For the reasons stated, plaintiffs' bad faith claim is preempted by ERISA, but their breach of contract claim is not. Further, plaintiffs present sufficient evidence on the breach of contract claim to survive defendant's motion for summary judgment.

THEREFORE, IT IS ORDERED that MagneTek's motion to dismiss or, in the alternative, for summary judgment (docket # 14) is GRANTED IN PART AND DENIED IN PART as described above.

IT IS FURTHER ORDERED that a telephonic status conference will be held on September 3, 2004 at 10:30 a.m. The court will initiate the call.

NOTES

[1] Plaintiffs state that at the time of the accident their policy covered all of their medical bills with a deductible of $100 per year per participant and a maximum deductible of $200 per year per family, and that it also covered prescription drugs and eighty percent of dental bills.
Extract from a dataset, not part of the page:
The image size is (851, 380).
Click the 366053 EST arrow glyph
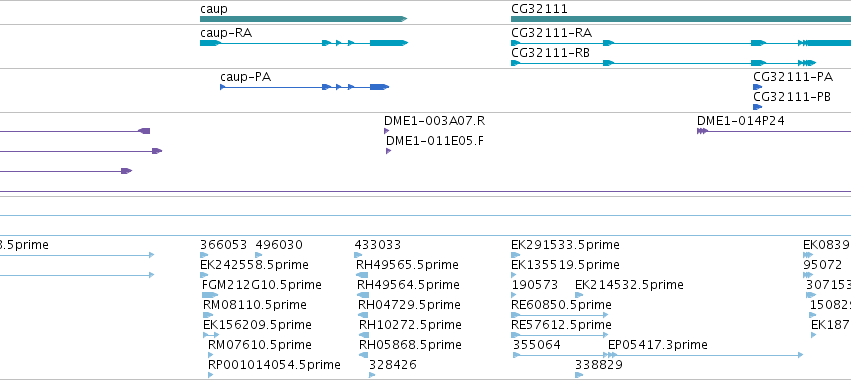point(204,255)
[2] The Eighth, Tenth and District of Columbia Circuits have either not resolved the issue or cannot be said to hold either view. The Eighth Circuit has held that a post-ERISA denial of benefits is sufficient to trigger ERISA preemption, Winer v. Edison Bros. Stores Pension Plan, 593 F.2d 307, 313-14 (8th Cir.1979), but that state law rather than ERISA's substantive provisions should be applied to acts or omissions that occurred prior to 1975, see Landro v. Glendenning Motorways, Inc., 625 F.2d 1344, 1351-52 (8th Cir.1980), overruled on other grounds by Martin v. Ark. Blue Cross & Blue Shield, 299 F.3d 966, 971-72 (8th Cir.2002). The Tenth Circuit has not addressed the issue in a published decision. The District of Columbia Circuit has interpreted only the cause of action prong of § 1444(b) (1) and not the act or omission prong. N.Y. State Teamsters Conference Pension and Ret. Fund v. Pension Benefit Guar. Corp., 591 F.2d 953, 955-58 (D.C.Cir.1979).
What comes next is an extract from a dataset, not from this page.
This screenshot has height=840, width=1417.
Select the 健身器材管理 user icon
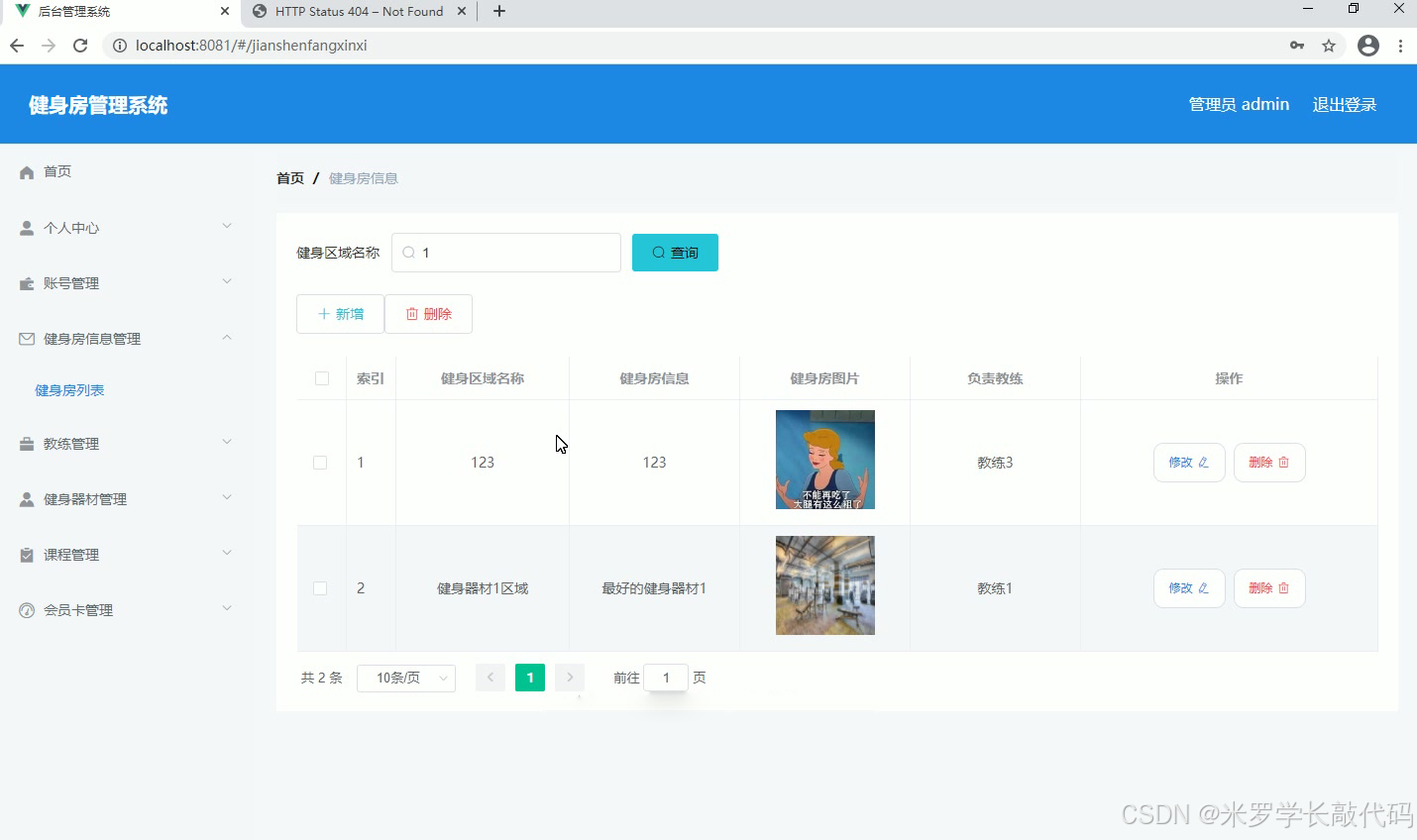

[3] I also note that applying state law rather than ERISA to plaintiff's contract claim does not result in an unfair application of state contract law to defendant's decision to terminate plaintiffs' benefits because, since plaintiffs informed defendant that their benefits were controlled by an agreement formed in 1970, defendant was on notice that ERISA might not supply the substantive standards governing plaintiffs' claim.

[4] It may appear inconsistent to find that plaintiffs' breach of contract claim is not preempted but that their insurance bad faith claim is, inasmuch as both claims relate to the same employee benefit plan. However, ERISA creates such inconsistency. Because the statute does not distinguish between benefit plans created before 1975 and those created after 1975, a plan created in 1970 is an ERISA plan. See 29 U.S.C. § 1002(1). Further, as discussed, section 1144(b) (1) provides that causes of action arising and acts or omissions occurring before 1975 are not governed by ERISA. Thus, whether § 1144(b) (1) saves a claim from preemption depends on the nature of the claim, not on whether the plan to which it relates predates ERISA. Therefore, when two claims are brought relating to the same plan, one claim may be preempted and the other not.

[5] The Transfer Date was the date in July 1984 on which the asset purchase was consummated. (See Asset Sales Agreement § 2.1.)

[6] Specifically, Gary states that "[i]n approximately 1984, a new company, MagneTek, Inc., took over the Louis Allis Corporation's operations in the greater Milwaukee area. I remained a disabled employee of the company, and was told that MagneTek would continue the agreement to provide health and dental insurance along with prescription drug care as agreed to." (Miller Aff. ¶ 5.)

[7] In 1994, defendant sold the assets of its Louis Allis division to the Louis Allis Company. There is no evidence in the record that the latter entity assumed the obligations to plaintiffs allegedly established by the 1970 agreement. In any event, "in a sale of assets the seller retains primary responsibility for satisfying all its liabilities, whether or not assumed by the buyer," and "a creditor can still proceed directly against the seller after an asset sale." Byron F. Egan, H. Lawrence Tafe, III, Samuel C. Thompson, Jr., Asset Acquisitions: A Colloquy, 10 U. Miami Bus. L.Rev. 145, 153 (2002).